+++ PASSAGE FOR REVIEW +++

Construction is a complicated process, so misunderstood and underestimated by the glitzy programmes we see splashed all over our TV sets to keep us entertained on a cold winter's evening. If you have watched any of these programmes you will know that the projects invariably finish much later than expected by the unwitting clients and at a considerably higher cost than anticipated. Sadly, these TV exploits are closer to reality than we might wish.
It is rare these days to hear tales of projects that have been completed on programme and budget but they do exist and my colleagues in our PM team love to entertain me with stories of happy clients. Unfortunately, in my dispute team we are usually left dealing with projects that have gone wrong, more often than not because they have finished late and the Parties are left playing the "blame game".
There are many reasons why projects get into delay but often they will include a misunderstanding of the inter-relationship and interaction between sub-contractors, suppliers, designers and clients who insist on changing their minds part way through a project before they emit the immortal words "not me gov".
There is no excuse for failing to carefully plan and programme a proposed construction project and any contractor who fails to recognise this fact of life is in for serious trouble. Most, if not all, construction contracts contain provisions requiring the payment of liquidated damages in the event of late completion and, if they don't, then common law damages based on the costs incurred by the Employer will be payable. Add to this the additional costs incurred by a contractor who is late in finishing a project and it is not hard to see why it is so important to establish whether it is the Employer that has caused the delay and must stand the associated costs or it is the Contractor who has to take a financial hit. Without an accurate construction programme, measuring and proving liability for delay is nigh on impossible.

+++ DATASET EXCERPT +++

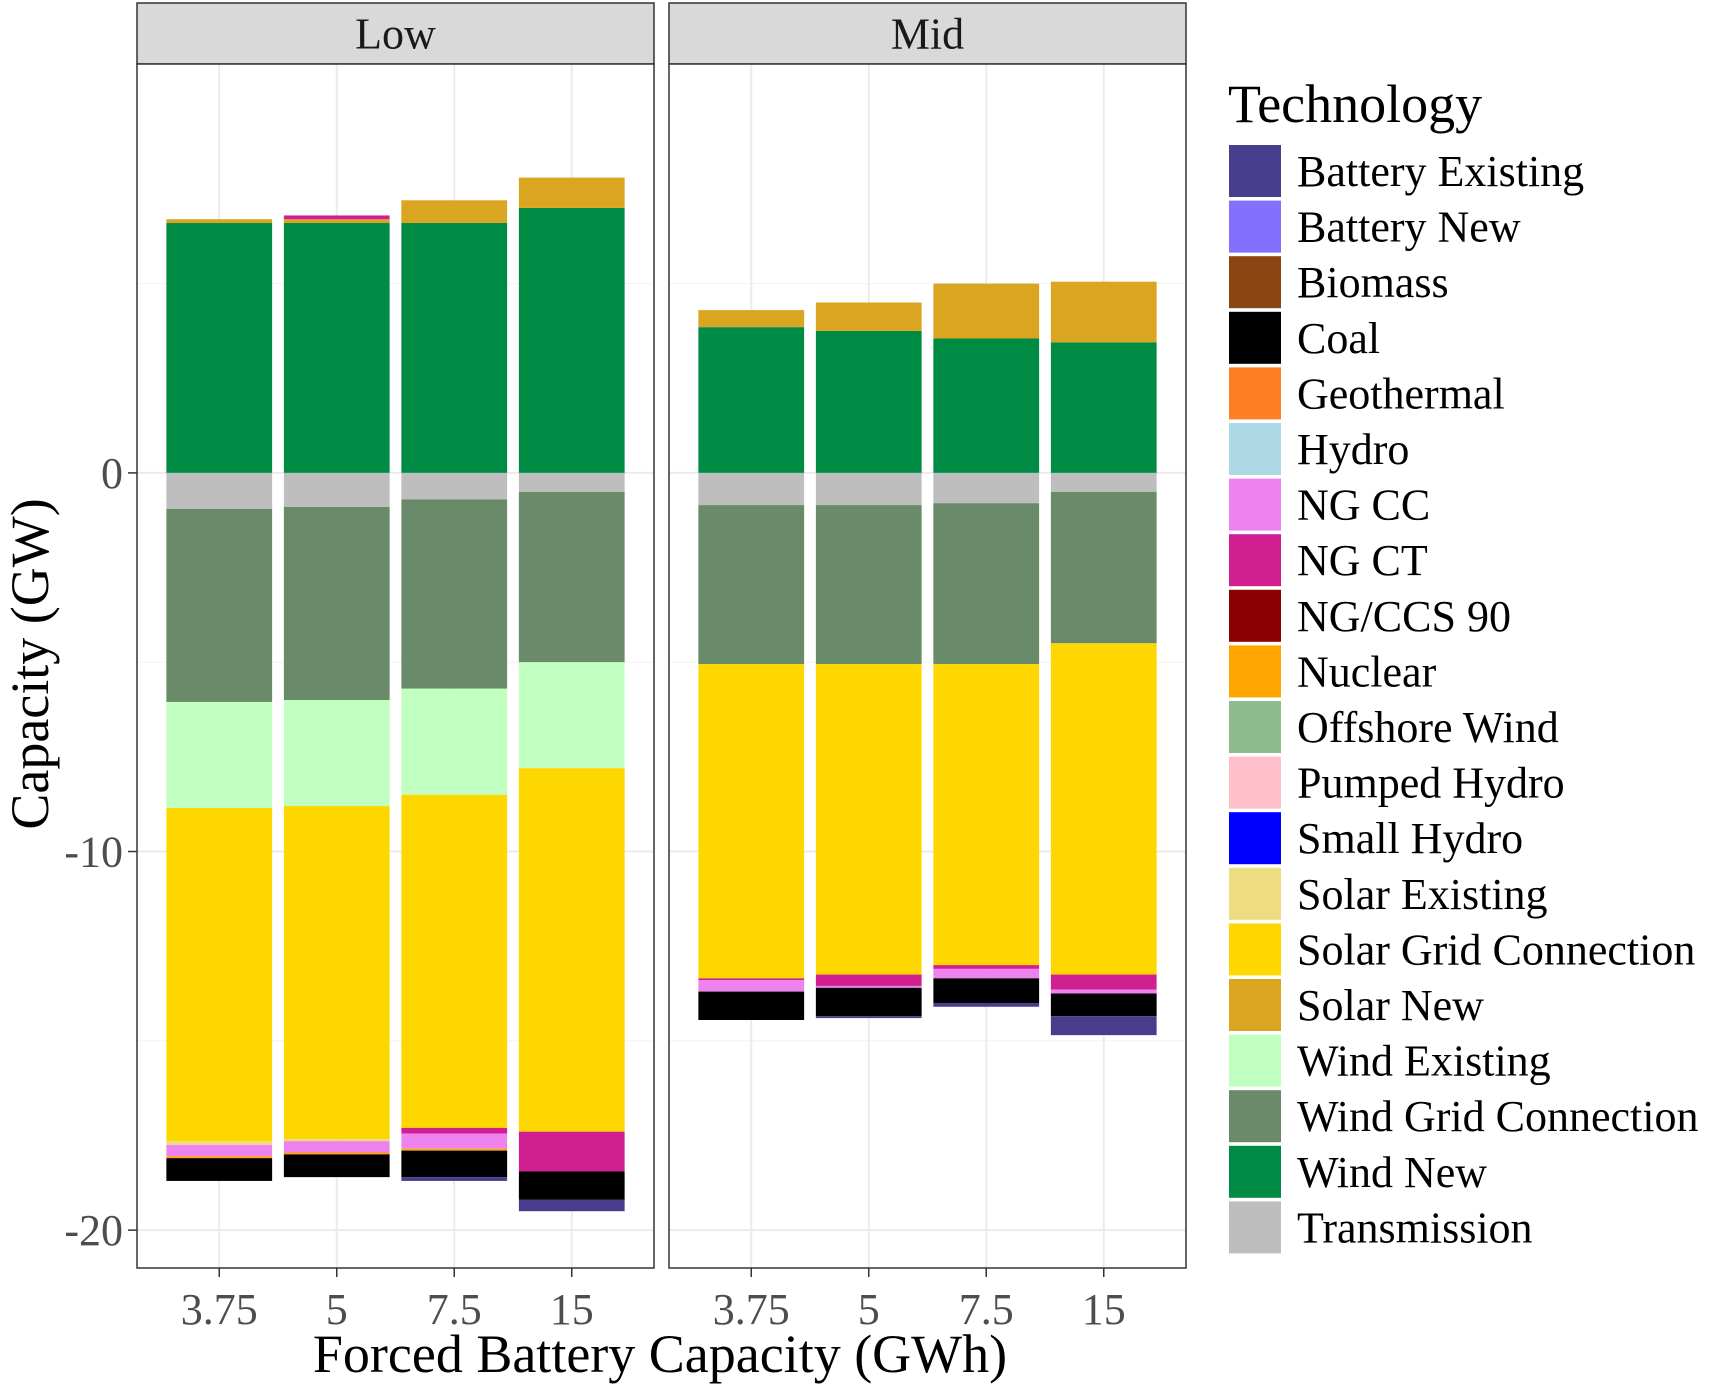  I want to click on legend-label: Biomass, so click(1373, 282).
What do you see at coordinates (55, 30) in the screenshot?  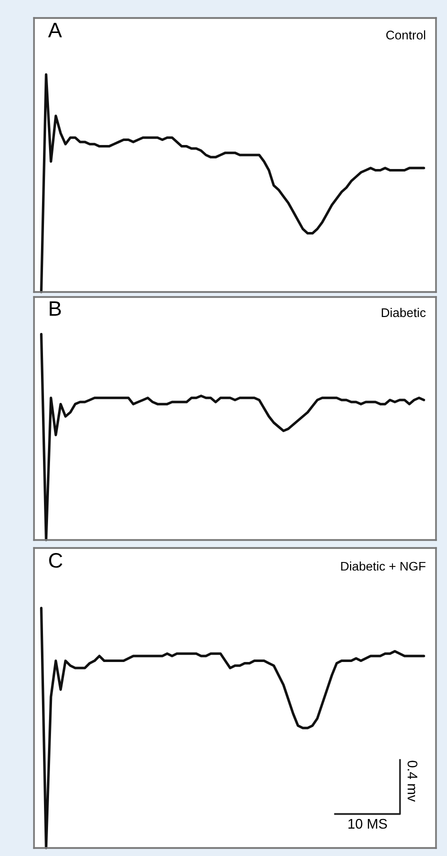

+++

- EXERCISE DIRECTIONS: Copy out the passage on construction delays above, word for word from start to finish.

- RESPONSE BOX:
Construction is a complicated process, so misunderstood and underestimated by the glitzy programmes we see splashed all over our TV sets to keep us entertained on a cold winter's evening. If you have watched any of these programmes you will know that the projects invariably finish much later than expected by the unwitting clients and at a considerably higher cost than anticipated. Sadly, these TV exploits are closer to reality than we might wish.
It is rare these days to hear tales of projects that have been completed on programme and budget but they do exist and my colleagues in our PM team love to entertain me with stories of happy clients. Unfortunately, in my dispute team we are usually left dealing with projects that have gone wrong, more often than not because they have finished late and the Parties are left playing the "blame game".
There are many reasons why projects get into delay but often they will include a misunderstanding of the inter-relationship and interaction between sub-contractors, suppliers, designers and clients who insist on changing their minds part way through a project before they emit the immortal words "not me gov".
There is no excuse for failing to carefully plan and programme a proposed construction project and any contractor who fails to recognise this fact of life is in for serious trouble. Most, if not all, construction contracts contain provisions requiring the payment of liquidated damages in the event of late completion and, if they don't, then common law damages based on the costs incurred by the Employer will be payable. Add to this the additional costs incurred by a contractor who is late in finishing a project and it is not hard to see why it is so important to establish whether it is the Employer that has caused the delay and must stand the associated costs or it is the Contractor who has to take a financial hit. Without an accurate construction programme, measuring and proving liability for delay is nigh on impossible.